====== RECORDS ======
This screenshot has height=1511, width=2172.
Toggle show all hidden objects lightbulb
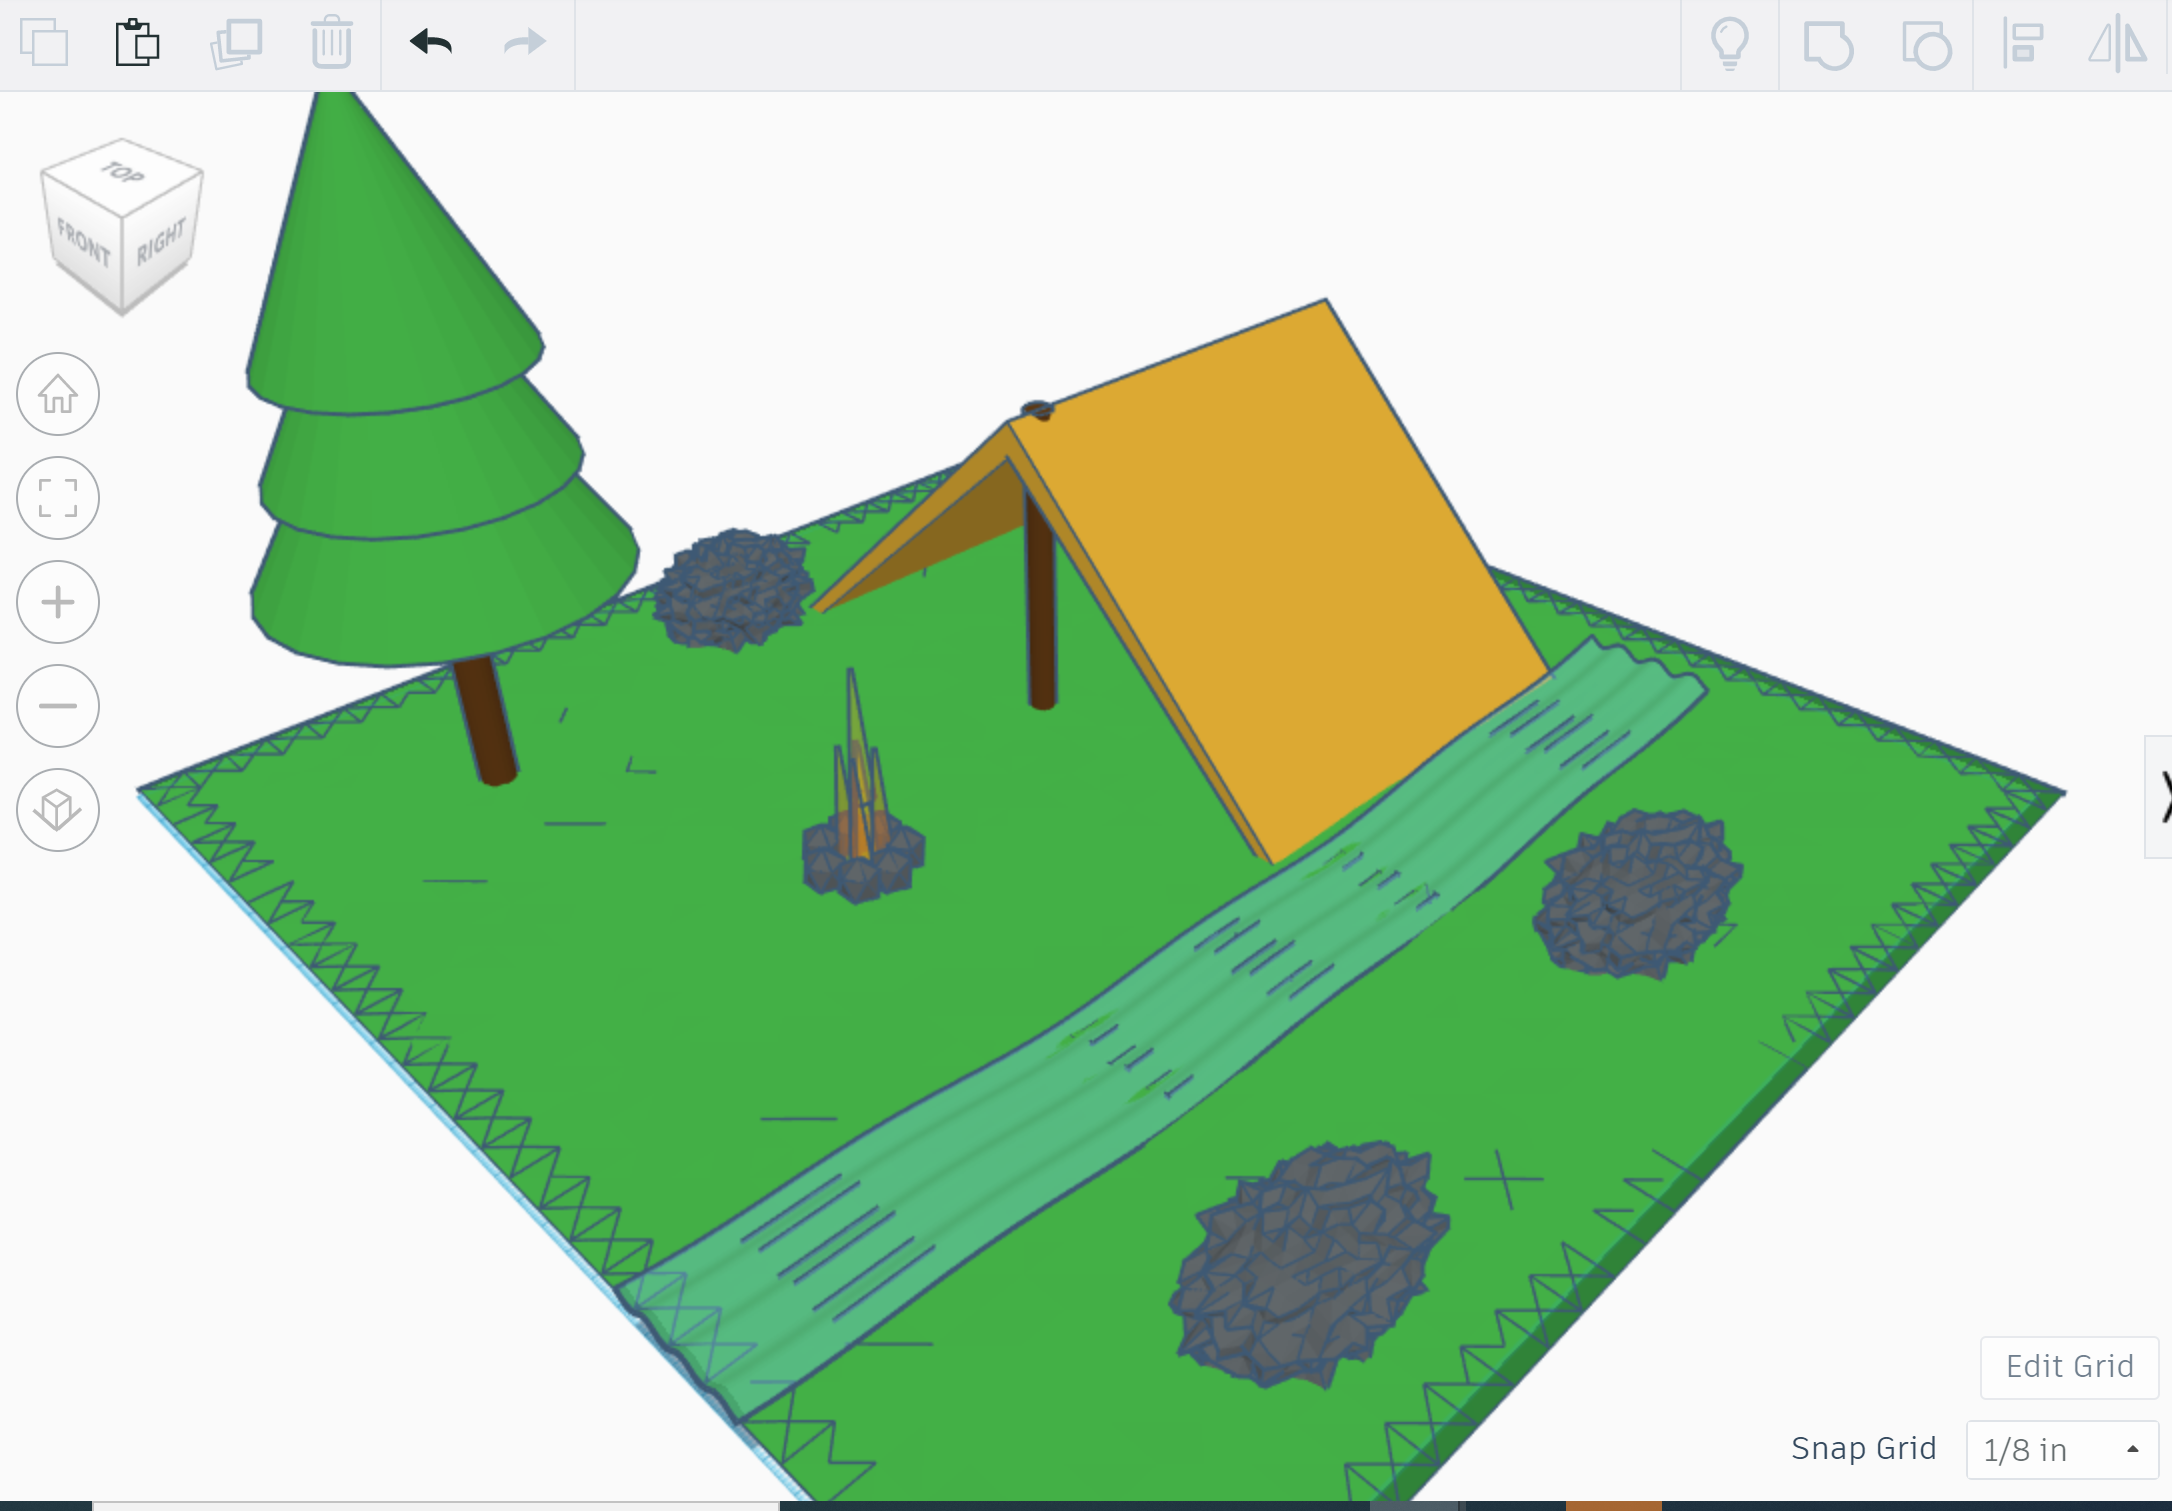pos(1729,45)
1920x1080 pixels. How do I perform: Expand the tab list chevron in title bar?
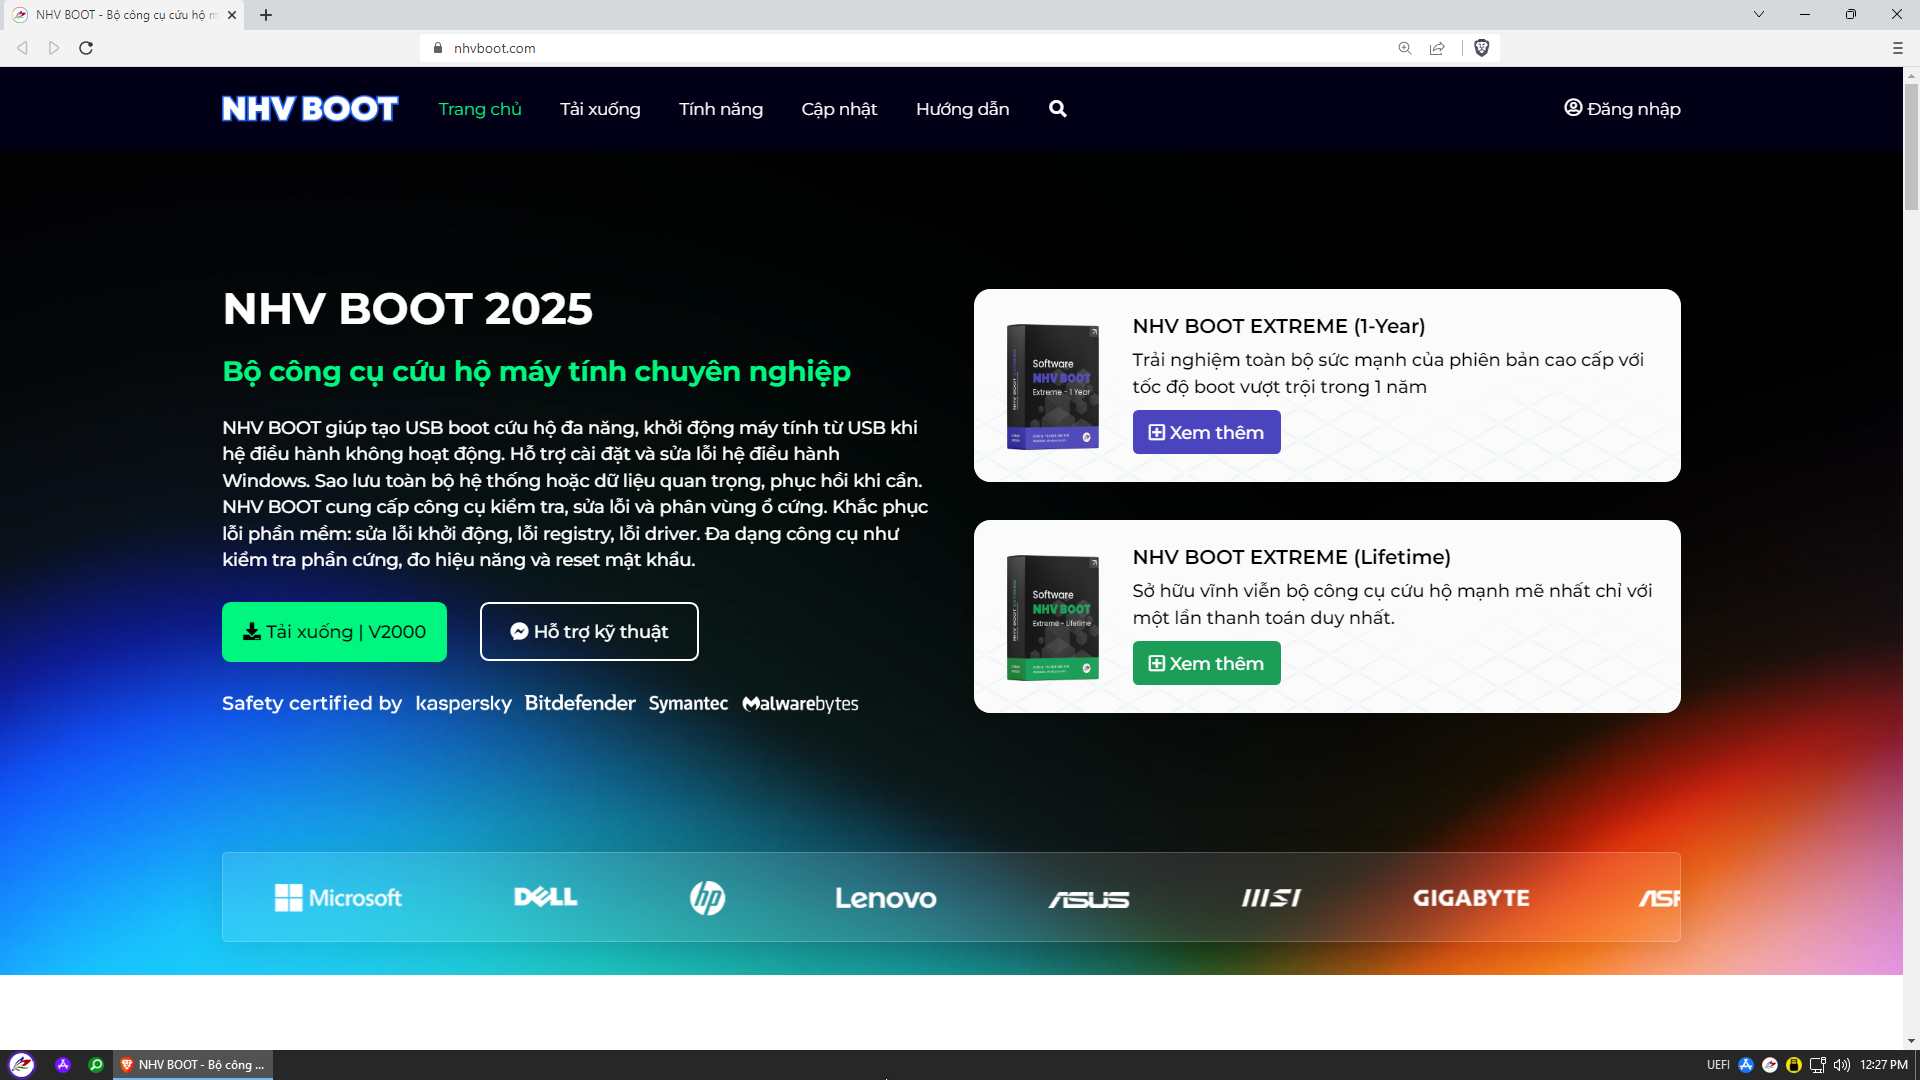pyautogui.click(x=1758, y=14)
======
**WHAT THE TASK REQUIRES**.
All entries should be given again exactly, except that pictures are to be excluded.

**ANSWER SPACE**.
This screenshot has height=1511, width=2172.
Toggle show all hidden objects lightbulb
pos(1729,45)
1920x1080 pixels. How do I perform: Expand the tab list chevron in title bar?
pyautogui.click(x=1758, y=14)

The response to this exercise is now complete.